Items:
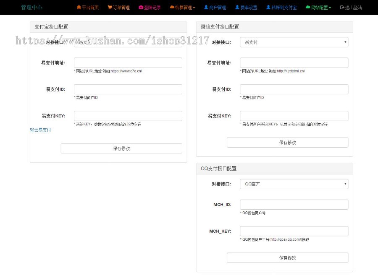Screen dimensions: 378x278
Task: Expand the 结算管理 dropdown menu
Action: coord(183,7)
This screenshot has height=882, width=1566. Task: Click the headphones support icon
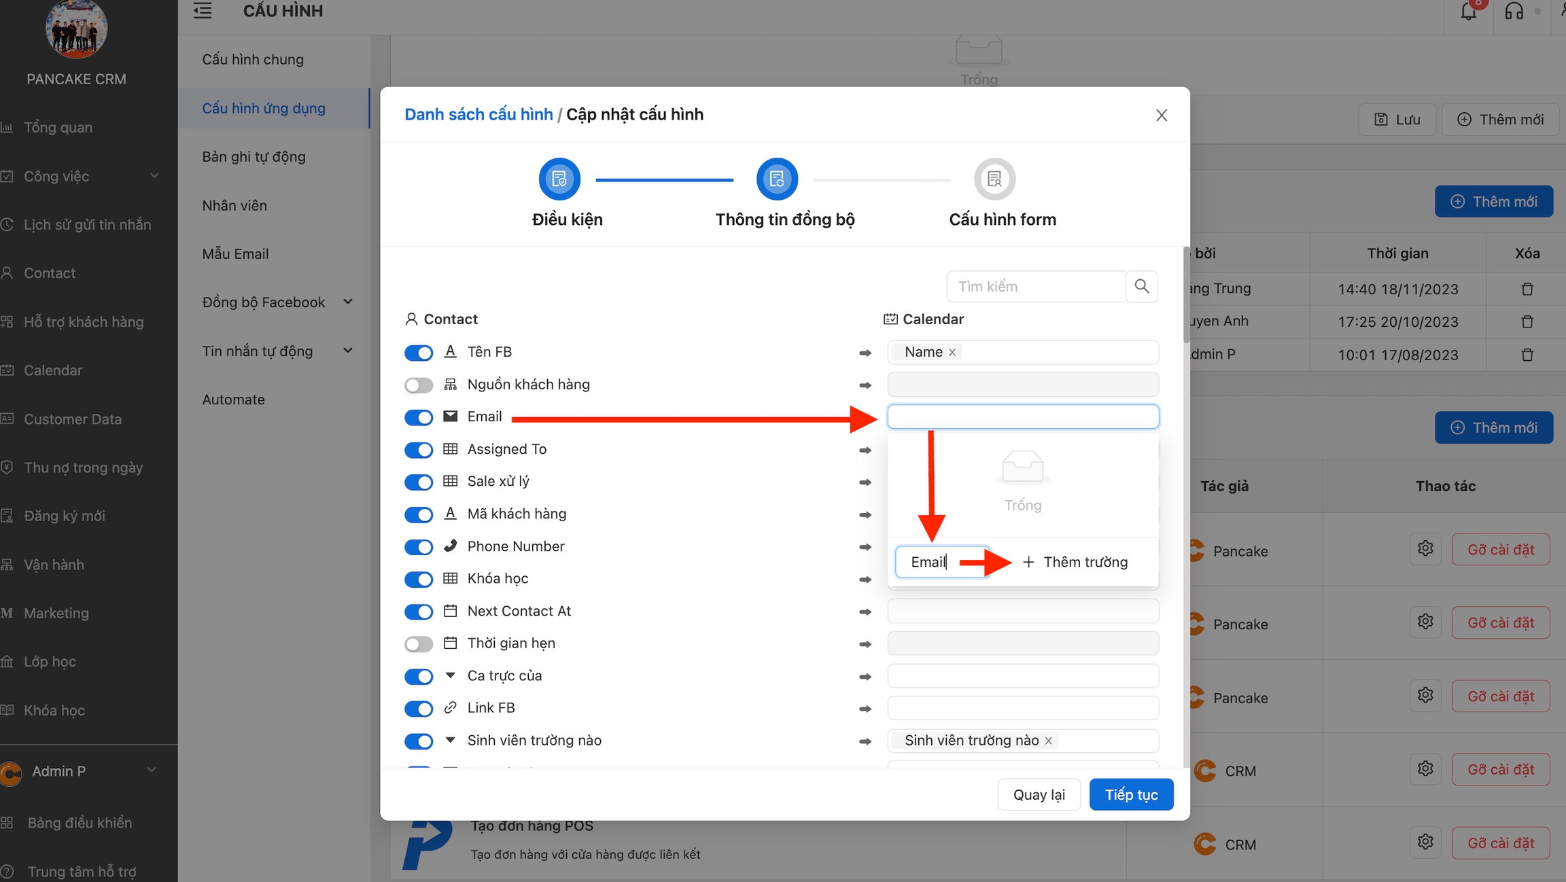click(x=1514, y=12)

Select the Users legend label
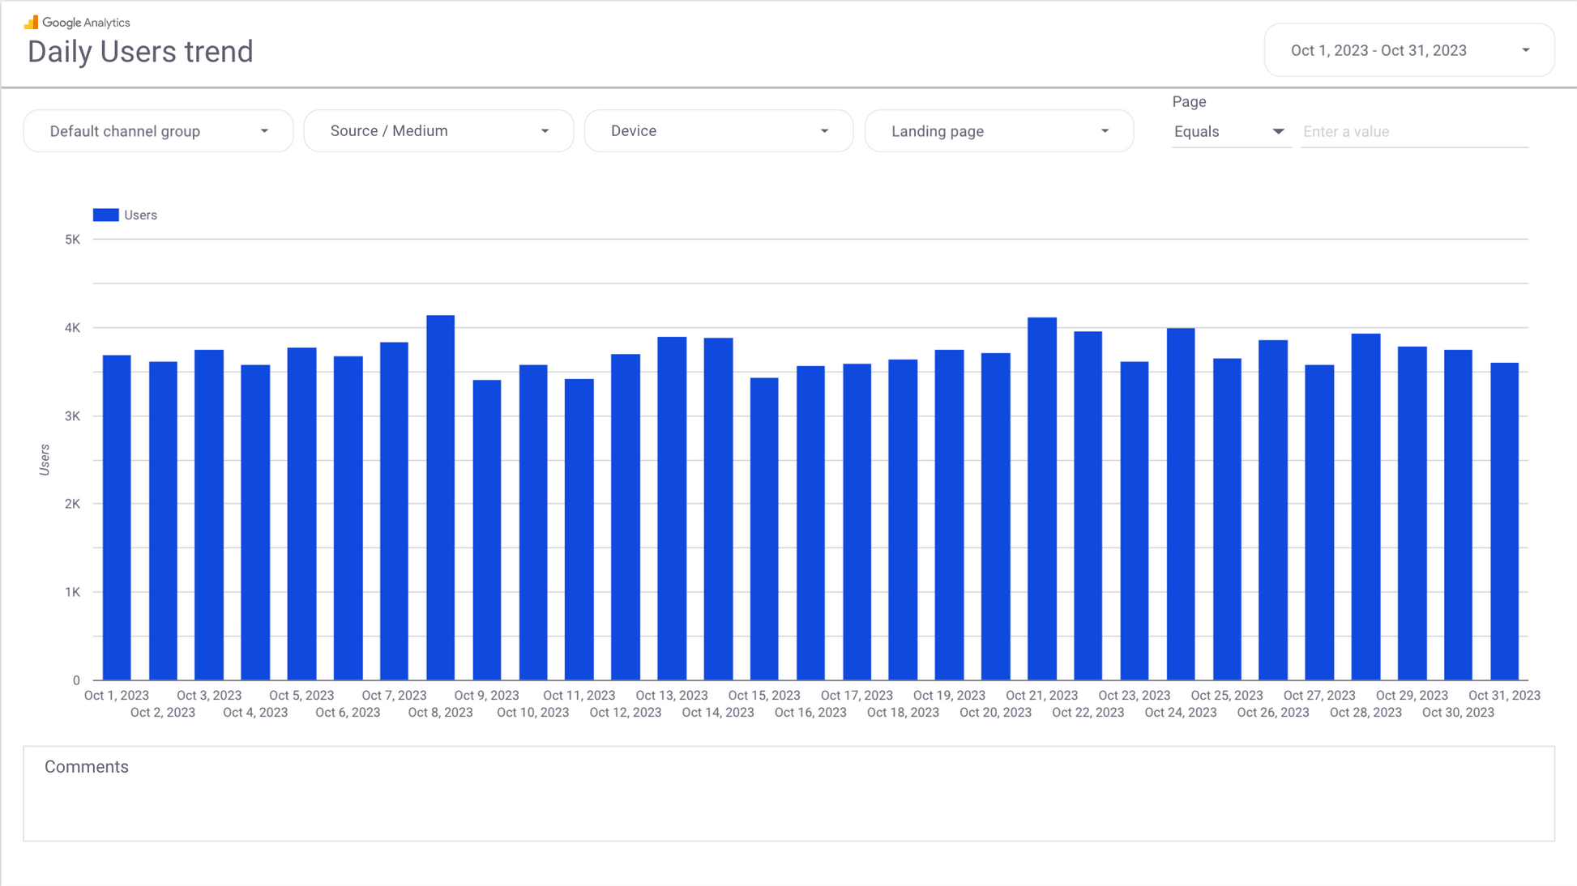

Task directions:
Rewrite the data with "chat bubble" substituted for "headphones", changing nothing else, and leave out the pictures.

Response to the task:
Screen dimensions: 378x278
Task: Expand the 结算管理 dropdown menu
Action: coord(183,7)
This screenshot has height=882, width=1566. Task: Click the chat bubble support icon
click(x=1514, y=12)

Select the Users legend label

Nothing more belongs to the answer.